O mesmo tema continua em “Roxinha”, que começa com um solo de viola com sotaque de interior paulista, “Vem pra cama dançar um lundu”. Dessa vez, a história parte para a sensualidade.

“Donana” fecha a trilogia rural, com personagens e paisagens criados no período da escravidão. Aqui, o lundu parte para uma introdução de violão que remete a um samba chula, repicado, provando que o “tradicional” que falamos do trabalho de Breno Ruiz não é no mero sentido de reprodução. A tradição aqui é reinventada, parece andar no tempo. É até difícil de alcançar e definir.

“Caçada da Onça” é o segundo ato de “Choro bordado”, com elementos de mata e com uma letra de “causo”. Canção executada apenas com voz e piano e alguns elementos percussivos sutis. Uma obra-prima que vai da simplicidade caipira para transformações harmônicas e melódicas sofisticadíssimas.

Em “Modinha triste”, Breno Ruiz mostra que também é um grande cantor e interpreta perfeitamente a dolorosa e bela canção: “A dor da minha vida/Foi de ilusão de amar/ Foi só um amor/ Mas essa dor/ Não cabe em meu olhar/ A dor da minha vida/ Só se eu chorasse o mar/ Mas por amor/ Nem toda a dor/ Tem tanto para chorar”.

“Cantilena sertaneja” é uma música que exalta o espírito do sertanejo que habita em nosso imaginário, um homem de fé e por vezes bucólico. Os violões em alguns momentos ponteiam dobrando a voz, assim como uma moda caipira. O tema sertanejo prossegue na faixa “Viola do meu bem querer”:  “Na viola eu engano a dor/ Pra ninguém sofrer/ Na alegria ou na solidão/ Eu pego na viola/ Só sei tocar/ Nem sei porque.” História sobre a ligação do violeiro com seu instrumento.
“Roseira, a última faixa do disco, encerra a trilogia do campo iniciada em “Cantilena Sertaneja”. A faixa soa como um acalanto, uma canção de despedida, em um duo de piano e voz nas primeiras estrofes, com acordes alterados na segunda parte. Aqui, a música vai se desdobrando enquanto a história caminha e cresce.

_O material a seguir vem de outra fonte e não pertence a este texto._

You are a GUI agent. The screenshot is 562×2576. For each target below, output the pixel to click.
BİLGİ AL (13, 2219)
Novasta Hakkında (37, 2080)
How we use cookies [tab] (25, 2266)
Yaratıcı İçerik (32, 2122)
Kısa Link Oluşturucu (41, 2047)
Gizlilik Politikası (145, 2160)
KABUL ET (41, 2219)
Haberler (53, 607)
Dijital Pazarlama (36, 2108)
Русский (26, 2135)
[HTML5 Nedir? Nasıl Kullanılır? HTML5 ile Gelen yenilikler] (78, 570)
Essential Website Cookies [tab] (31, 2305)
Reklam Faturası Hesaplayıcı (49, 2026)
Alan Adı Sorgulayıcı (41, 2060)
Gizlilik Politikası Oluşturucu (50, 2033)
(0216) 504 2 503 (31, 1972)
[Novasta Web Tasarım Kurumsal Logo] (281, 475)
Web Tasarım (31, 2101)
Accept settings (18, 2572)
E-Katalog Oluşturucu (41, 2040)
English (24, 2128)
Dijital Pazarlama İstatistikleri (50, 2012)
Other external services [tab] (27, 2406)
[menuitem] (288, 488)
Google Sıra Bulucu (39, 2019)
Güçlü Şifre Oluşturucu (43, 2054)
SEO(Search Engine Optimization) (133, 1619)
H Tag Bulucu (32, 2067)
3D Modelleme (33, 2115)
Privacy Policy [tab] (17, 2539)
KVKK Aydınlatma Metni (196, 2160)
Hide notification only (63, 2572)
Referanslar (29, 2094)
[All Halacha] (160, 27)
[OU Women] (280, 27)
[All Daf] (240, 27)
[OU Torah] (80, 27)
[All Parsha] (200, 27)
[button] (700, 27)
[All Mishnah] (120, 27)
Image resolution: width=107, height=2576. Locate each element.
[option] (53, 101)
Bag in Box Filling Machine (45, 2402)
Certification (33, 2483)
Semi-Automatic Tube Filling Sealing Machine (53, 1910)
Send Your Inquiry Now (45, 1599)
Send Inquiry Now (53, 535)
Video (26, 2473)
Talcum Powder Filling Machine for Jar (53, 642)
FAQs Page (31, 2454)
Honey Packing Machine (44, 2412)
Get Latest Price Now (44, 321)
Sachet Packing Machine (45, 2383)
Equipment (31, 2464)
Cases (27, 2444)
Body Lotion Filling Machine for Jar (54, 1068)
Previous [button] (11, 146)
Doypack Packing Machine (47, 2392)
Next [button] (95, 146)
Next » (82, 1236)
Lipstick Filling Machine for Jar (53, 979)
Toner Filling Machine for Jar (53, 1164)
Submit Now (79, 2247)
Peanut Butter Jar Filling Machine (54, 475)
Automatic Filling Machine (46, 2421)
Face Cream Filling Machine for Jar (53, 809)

Com temas que vão da vida do sertanejo, do campo, das mucamas e sinhás, das paixões, trovas, Breno Ruiz constrói uma célula de sentimentos com forte carga ancestral, imbuídas pelas letras de Paulo César Pinheiro, mas sem soar meramente histórico. Tem vida, tem cheiro, sabor. “Cantilenas Brasileiras” é um marco para 2016 e acreditamos que também será um marco para nosso futuro.

O MIS/ Museu da Imagem e do Som tem como missão estabelecer o que será a memória do futuro. E quando for se falar no ano de 2016 na história da música brasileira, falaremos necessariamente de Breno Ruiz.